Steve Bell - Research

Steve Bell is a political cartoonist, with his most well known strip 'If...' appearing in the Guardian since 1981. I've been looking into his work because my work was compared to his during my Olio Pitch. The first piece of his that I looked at is 'The Promise of the Past', published in the Guardian on March 25th, 2009:

This is a reference to this old propaganda poster, which implied that men who didn't fight in the war would be fraught with shame years later when they have to explain themselves to their children:


By depicting the father in a military outfit, he turns the original poster's message on its head into an anti-war message, implying that the men who did fight in Ghaza would be ashamed of themselves in the future. There is also another subtle change between the two, changing the toys that the boy is playing with. In the original they seem to be regular soldiers, but in Bell's version the soldiers are shooting a cannon at an ambulance.

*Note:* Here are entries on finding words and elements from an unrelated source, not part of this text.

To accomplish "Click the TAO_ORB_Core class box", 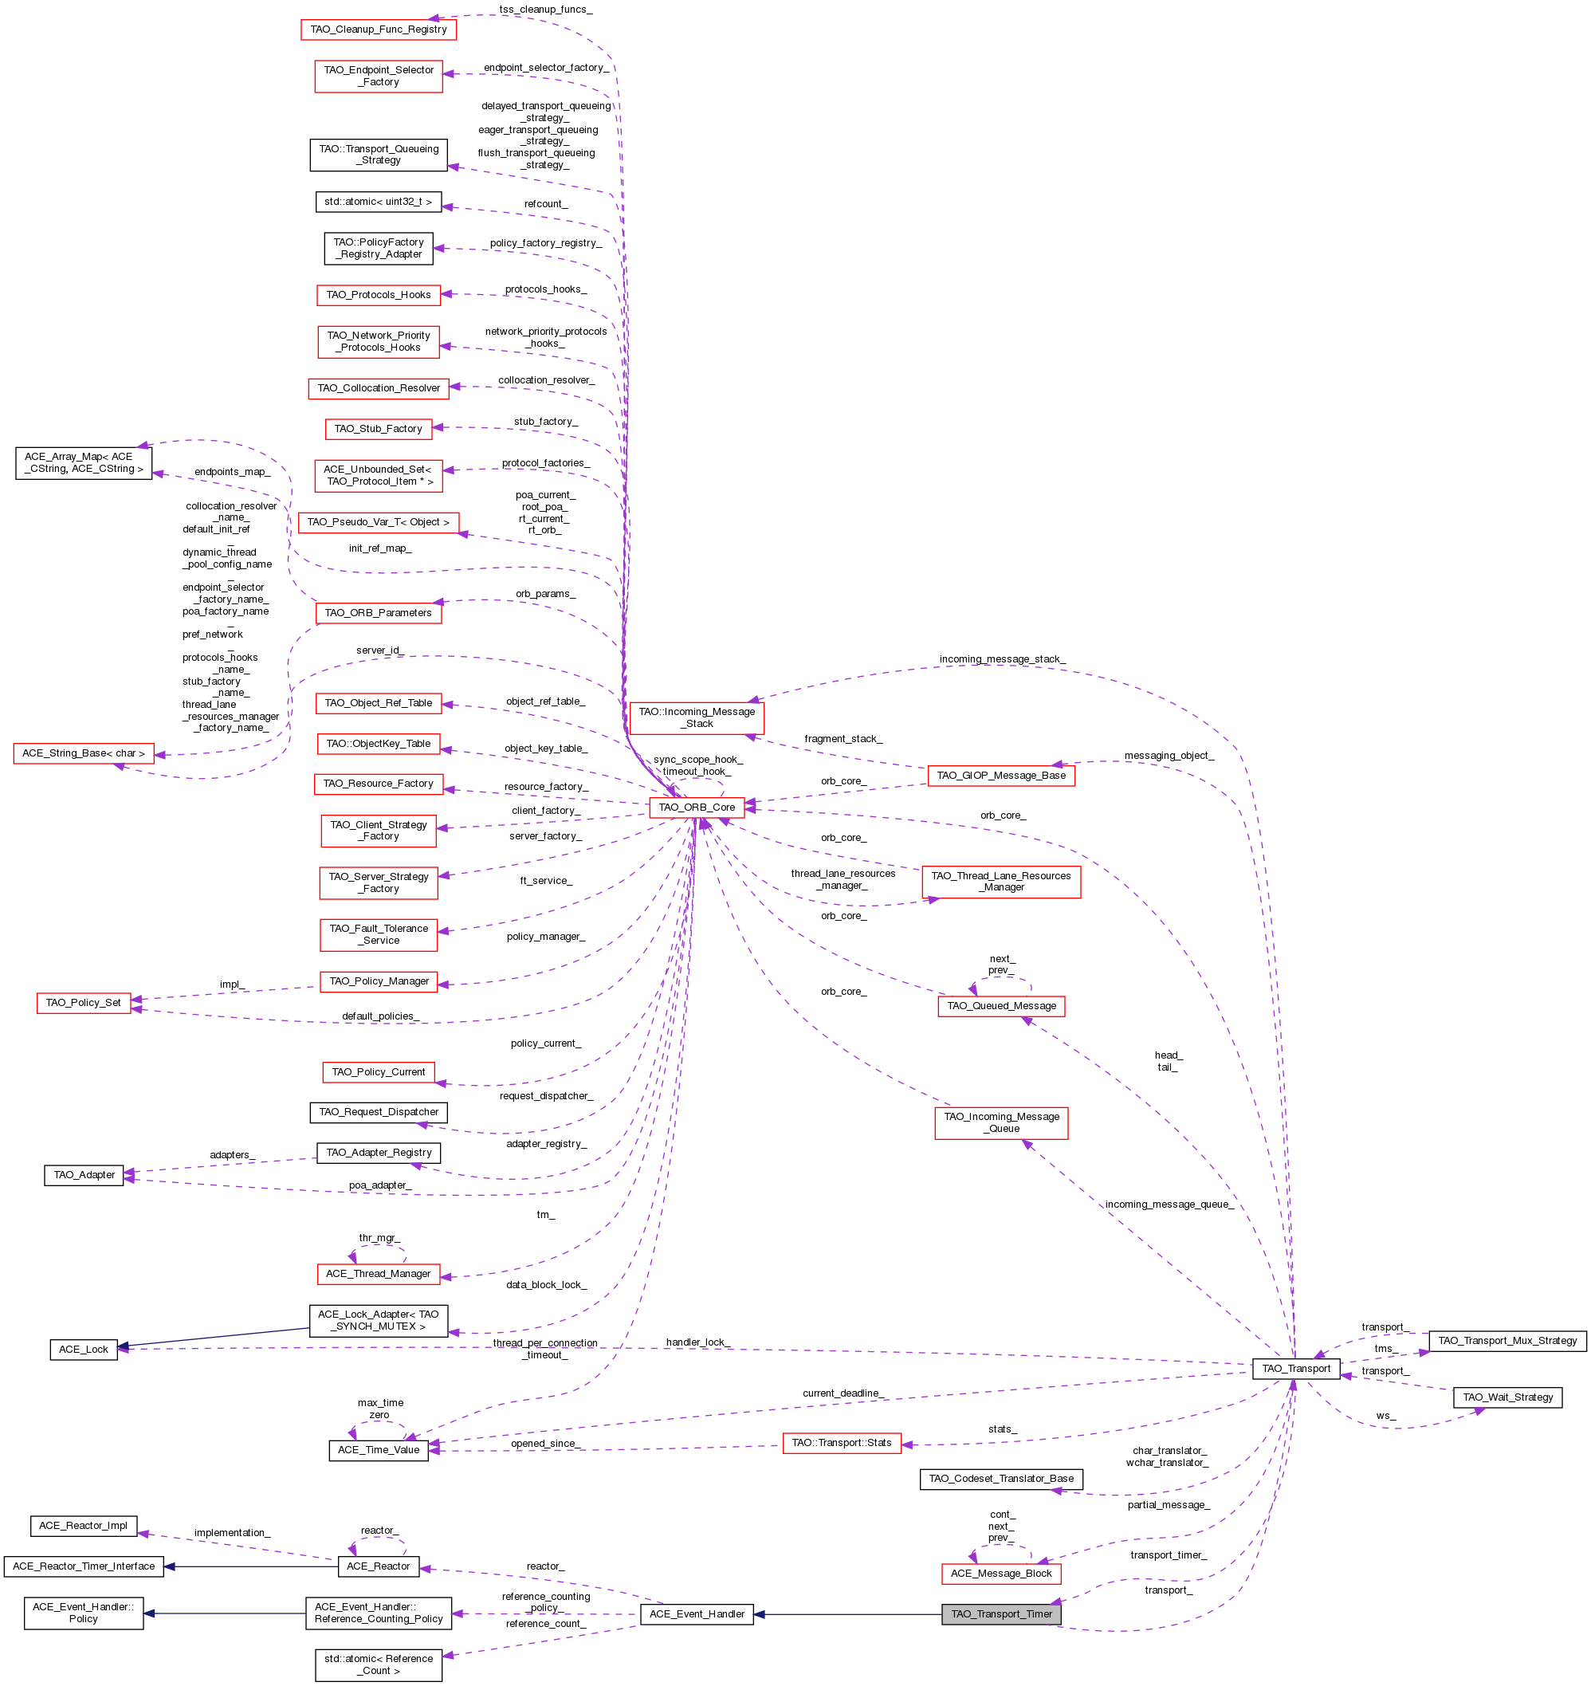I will [697, 808].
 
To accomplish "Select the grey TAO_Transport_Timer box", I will [1000, 1614].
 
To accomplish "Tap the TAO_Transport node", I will [1296, 1368].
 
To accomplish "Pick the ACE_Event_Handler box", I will [697, 1614].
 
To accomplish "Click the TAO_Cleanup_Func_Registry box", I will [379, 29].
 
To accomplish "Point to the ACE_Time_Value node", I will [379, 1449].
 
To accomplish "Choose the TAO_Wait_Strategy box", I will [1507, 1397].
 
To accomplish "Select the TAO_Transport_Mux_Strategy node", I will [1507, 1341].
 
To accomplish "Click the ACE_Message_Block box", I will [1000, 1574].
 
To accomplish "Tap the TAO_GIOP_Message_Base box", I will [1000, 775].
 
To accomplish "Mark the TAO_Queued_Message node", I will [1000, 1006].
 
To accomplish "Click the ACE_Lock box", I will [83, 1350].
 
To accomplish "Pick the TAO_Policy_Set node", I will [83, 1003].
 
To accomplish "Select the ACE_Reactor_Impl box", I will [83, 1526].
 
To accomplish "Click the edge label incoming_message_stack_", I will [1002, 659].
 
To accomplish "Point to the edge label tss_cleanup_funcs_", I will [545, 10].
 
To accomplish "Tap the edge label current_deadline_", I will [843, 1393].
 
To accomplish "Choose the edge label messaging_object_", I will [1169, 756].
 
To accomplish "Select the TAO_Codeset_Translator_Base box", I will [1000, 1478].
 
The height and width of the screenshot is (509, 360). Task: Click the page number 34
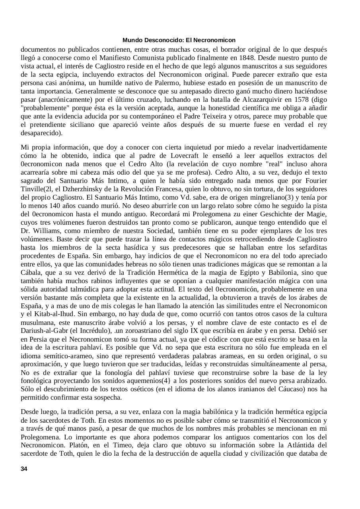(x=24, y=469)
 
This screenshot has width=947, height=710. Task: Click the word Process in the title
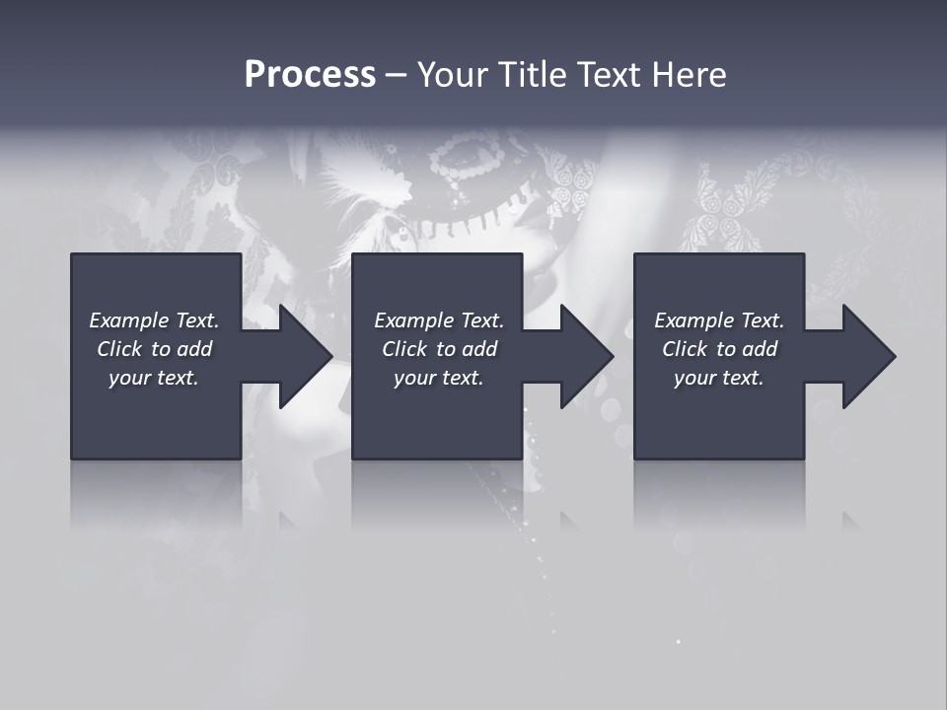310,75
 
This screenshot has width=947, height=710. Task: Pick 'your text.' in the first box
154,378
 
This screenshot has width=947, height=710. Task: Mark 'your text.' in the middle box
439,378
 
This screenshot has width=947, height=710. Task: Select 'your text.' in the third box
719,378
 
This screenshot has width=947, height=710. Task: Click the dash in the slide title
396,75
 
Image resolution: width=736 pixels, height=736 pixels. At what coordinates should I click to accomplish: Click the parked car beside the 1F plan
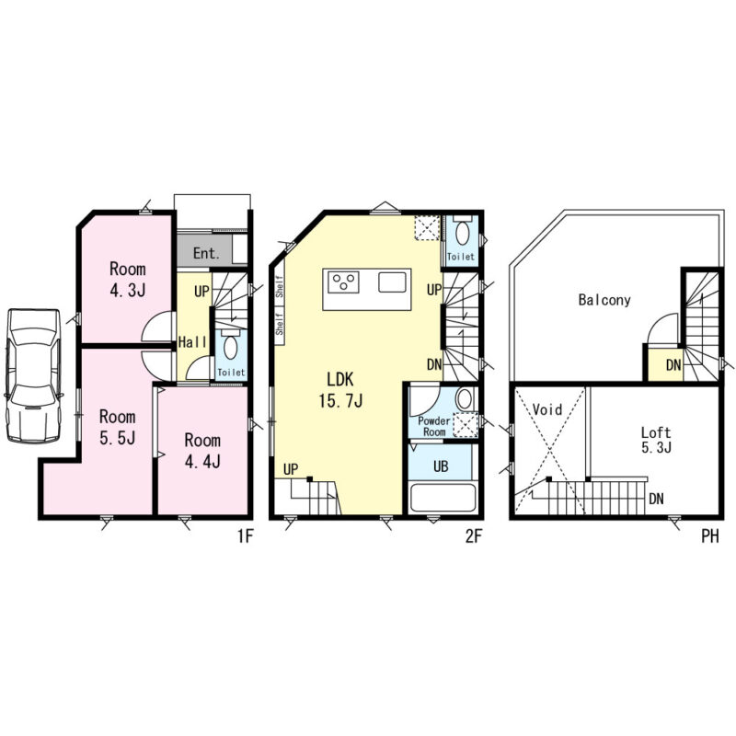(x=33, y=375)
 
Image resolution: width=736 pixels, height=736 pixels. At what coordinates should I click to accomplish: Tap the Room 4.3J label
(x=128, y=280)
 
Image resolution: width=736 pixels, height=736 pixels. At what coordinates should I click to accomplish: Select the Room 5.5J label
(x=118, y=427)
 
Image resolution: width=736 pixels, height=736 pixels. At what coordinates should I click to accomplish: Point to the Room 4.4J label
(x=202, y=451)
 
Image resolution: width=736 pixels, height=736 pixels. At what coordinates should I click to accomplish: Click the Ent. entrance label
(x=206, y=254)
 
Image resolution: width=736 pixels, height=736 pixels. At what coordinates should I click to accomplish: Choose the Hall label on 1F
(x=192, y=341)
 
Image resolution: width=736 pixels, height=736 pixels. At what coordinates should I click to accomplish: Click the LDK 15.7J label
(x=340, y=390)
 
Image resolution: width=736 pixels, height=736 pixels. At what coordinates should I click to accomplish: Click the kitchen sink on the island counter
(x=392, y=282)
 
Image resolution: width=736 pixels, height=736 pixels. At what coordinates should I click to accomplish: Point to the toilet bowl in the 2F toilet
(x=463, y=233)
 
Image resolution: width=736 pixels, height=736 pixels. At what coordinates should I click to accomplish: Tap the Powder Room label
(x=434, y=426)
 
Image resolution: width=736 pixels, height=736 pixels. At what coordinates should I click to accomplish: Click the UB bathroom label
(x=441, y=466)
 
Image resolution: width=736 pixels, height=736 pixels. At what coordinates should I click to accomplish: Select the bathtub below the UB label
(x=443, y=498)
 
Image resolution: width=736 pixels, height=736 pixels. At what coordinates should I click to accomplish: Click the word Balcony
(x=604, y=300)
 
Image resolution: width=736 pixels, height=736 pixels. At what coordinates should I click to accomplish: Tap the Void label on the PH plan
(x=547, y=409)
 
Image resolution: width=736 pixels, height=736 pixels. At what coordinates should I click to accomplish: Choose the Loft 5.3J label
(x=656, y=440)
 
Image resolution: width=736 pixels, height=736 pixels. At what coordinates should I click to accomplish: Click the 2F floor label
(x=474, y=536)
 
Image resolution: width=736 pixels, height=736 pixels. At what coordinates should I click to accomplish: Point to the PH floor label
(x=709, y=536)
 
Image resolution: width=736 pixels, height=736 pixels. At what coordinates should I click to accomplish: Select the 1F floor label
(x=246, y=536)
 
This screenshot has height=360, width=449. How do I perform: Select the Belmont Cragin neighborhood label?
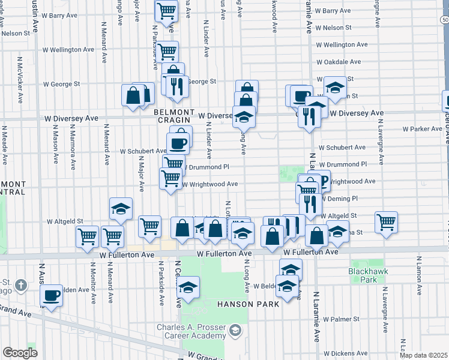click(174, 116)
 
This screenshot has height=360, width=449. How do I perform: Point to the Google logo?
click(20, 353)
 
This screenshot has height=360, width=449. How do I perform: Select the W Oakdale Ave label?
click(339, 62)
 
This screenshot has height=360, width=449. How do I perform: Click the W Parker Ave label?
click(422, 129)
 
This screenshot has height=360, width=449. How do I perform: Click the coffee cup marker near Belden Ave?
click(52, 295)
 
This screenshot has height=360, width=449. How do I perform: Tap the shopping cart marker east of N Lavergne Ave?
click(387, 222)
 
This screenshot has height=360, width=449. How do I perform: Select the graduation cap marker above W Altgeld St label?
click(121, 209)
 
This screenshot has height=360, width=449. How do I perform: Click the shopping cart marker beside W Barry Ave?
click(166, 10)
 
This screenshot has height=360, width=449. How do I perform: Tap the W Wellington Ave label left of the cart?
click(68, 50)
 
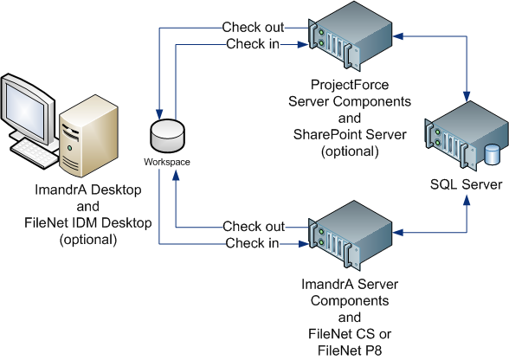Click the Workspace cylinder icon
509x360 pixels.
168,136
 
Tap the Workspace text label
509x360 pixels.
167,162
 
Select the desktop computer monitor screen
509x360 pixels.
24,111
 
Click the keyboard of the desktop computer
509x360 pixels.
34,153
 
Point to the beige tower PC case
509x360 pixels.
88,136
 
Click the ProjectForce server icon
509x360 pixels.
350,36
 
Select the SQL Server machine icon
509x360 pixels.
467,136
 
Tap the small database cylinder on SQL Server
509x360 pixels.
492,154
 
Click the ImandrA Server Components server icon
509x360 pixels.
350,235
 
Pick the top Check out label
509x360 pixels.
253,28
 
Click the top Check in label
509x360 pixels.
253,44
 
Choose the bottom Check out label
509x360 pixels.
254,227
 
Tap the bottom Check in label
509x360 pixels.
252,243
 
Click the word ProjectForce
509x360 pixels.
350,85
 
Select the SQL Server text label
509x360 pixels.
466,184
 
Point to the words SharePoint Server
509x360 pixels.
350,134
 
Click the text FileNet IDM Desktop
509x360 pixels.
88,223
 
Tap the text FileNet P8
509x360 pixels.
350,350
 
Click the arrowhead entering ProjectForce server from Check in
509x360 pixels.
303,44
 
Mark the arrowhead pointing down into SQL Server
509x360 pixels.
467,96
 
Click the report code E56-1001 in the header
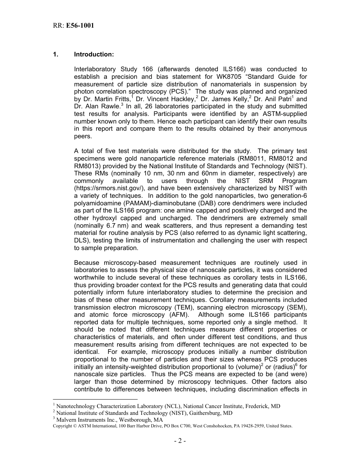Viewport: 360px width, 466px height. tap(80, 26)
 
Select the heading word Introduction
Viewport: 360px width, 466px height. tap(94, 55)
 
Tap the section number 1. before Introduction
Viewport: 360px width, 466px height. tap(56, 55)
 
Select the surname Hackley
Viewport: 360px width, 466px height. tap(182, 99)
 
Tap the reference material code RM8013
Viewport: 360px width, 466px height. tap(89, 166)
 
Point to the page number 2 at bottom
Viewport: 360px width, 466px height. tap(180, 441)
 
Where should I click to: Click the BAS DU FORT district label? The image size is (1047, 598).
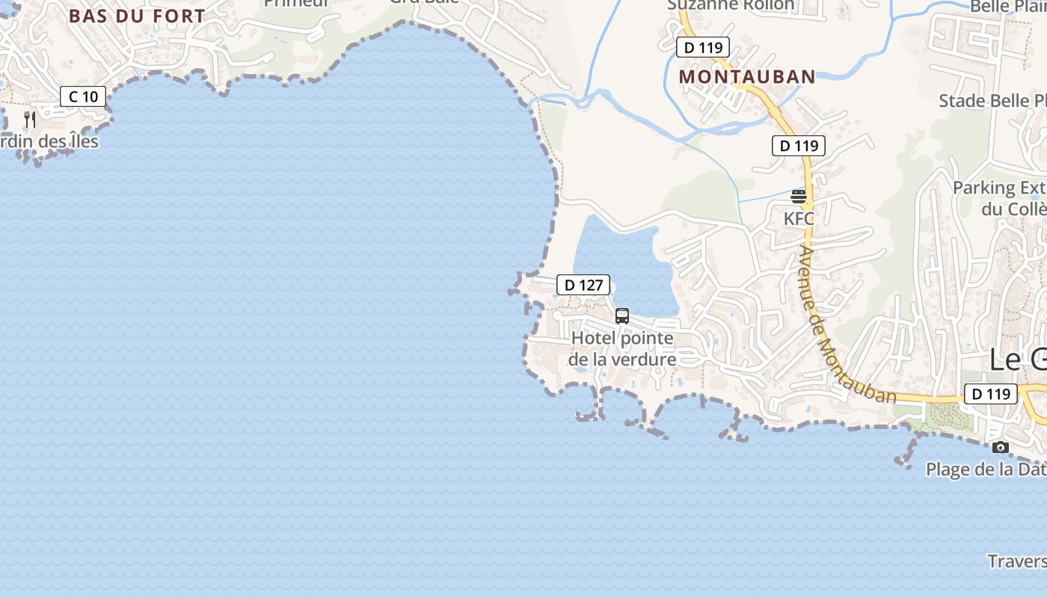pyautogui.click(x=137, y=16)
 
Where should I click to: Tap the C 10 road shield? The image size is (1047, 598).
pyautogui.click(x=83, y=96)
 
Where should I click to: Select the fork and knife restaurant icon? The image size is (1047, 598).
pyautogui.click(x=30, y=119)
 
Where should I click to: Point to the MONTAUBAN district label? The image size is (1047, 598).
pyautogui.click(x=746, y=77)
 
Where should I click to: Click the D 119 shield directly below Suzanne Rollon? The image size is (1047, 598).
pyautogui.click(x=702, y=48)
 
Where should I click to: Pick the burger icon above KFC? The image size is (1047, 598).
pyautogui.click(x=799, y=197)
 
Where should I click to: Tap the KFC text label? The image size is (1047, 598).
pyautogui.click(x=799, y=219)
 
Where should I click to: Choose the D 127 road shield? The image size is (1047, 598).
pyautogui.click(x=583, y=285)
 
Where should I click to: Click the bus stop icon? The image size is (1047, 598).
pyautogui.click(x=622, y=316)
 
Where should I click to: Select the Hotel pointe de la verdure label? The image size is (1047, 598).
pyautogui.click(x=622, y=349)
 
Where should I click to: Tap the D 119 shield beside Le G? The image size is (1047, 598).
pyautogui.click(x=990, y=394)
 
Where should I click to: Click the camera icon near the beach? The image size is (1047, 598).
pyautogui.click(x=1000, y=448)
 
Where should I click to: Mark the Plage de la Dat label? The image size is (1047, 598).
pyautogui.click(x=986, y=469)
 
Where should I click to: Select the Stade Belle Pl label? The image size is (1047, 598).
pyautogui.click(x=992, y=101)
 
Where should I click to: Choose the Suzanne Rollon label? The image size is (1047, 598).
pyautogui.click(x=731, y=5)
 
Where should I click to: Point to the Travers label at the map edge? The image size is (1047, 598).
pyautogui.click(x=1016, y=561)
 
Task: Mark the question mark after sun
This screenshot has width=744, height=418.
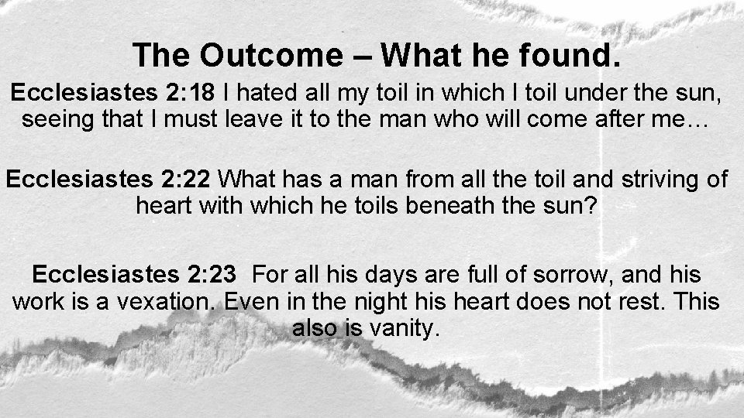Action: pos(600,206)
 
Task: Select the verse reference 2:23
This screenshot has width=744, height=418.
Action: pos(213,275)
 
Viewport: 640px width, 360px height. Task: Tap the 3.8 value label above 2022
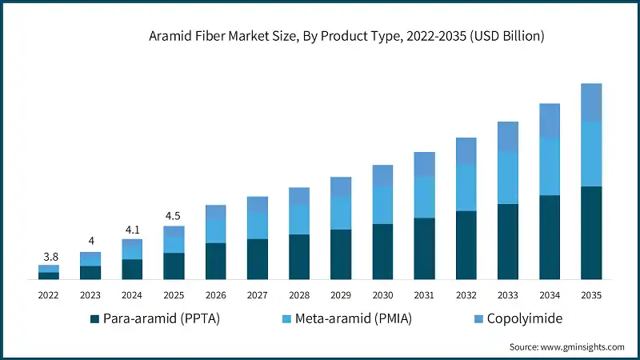(50, 257)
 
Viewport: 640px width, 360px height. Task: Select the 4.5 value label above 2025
(174, 216)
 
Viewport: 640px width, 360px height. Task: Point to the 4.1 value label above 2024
(132, 230)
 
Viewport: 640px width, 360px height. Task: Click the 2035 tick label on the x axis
(590, 295)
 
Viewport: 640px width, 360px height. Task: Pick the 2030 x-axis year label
(382, 295)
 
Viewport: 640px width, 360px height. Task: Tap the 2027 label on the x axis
(257, 295)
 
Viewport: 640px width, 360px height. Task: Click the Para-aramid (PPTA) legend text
(161, 318)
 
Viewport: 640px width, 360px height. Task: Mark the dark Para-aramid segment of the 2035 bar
(590, 233)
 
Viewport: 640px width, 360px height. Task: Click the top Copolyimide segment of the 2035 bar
(590, 102)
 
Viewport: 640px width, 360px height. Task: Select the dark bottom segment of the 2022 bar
(49, 276)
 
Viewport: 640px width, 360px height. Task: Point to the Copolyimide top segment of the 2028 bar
(298, 196)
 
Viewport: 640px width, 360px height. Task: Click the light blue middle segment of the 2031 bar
(424, 197)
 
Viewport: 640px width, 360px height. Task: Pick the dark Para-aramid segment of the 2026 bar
(215, 262)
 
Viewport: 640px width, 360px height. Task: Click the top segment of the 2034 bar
(549, 120)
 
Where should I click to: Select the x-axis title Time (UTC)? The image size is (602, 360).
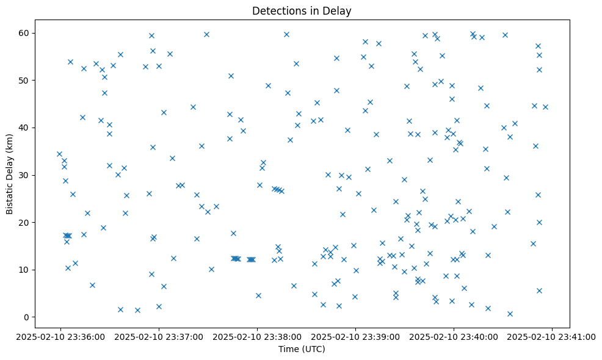click(302, 349)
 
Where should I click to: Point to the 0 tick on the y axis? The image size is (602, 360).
click(27, 317)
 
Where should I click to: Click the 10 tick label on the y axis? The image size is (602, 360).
click(24, 270)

Here is a cartoon that was published in the Guardian on the eleventh of January 2007, 'George Bush's television address on Iraq'


The background of this is a painting by Pieter Bruegel the elder, called ' The Triumph of Death':


'The Triumph of Death' depicts a horde of skeletons destroying everything and killing everyone in sight, from the lowly commoners to the king himself. By using it as the background of a piece about George Bush's address on Iraq, it speaks more about the bloodshed than any caricature of Bush could.

Bell uses watercolours to a great effect, often having only a day or two to produce his paintings. And while I can see some similarities between mine and his work, what I'd like to emulate the most is how quickly he can produce his work, and how he still keeps the same amount of quality to it all.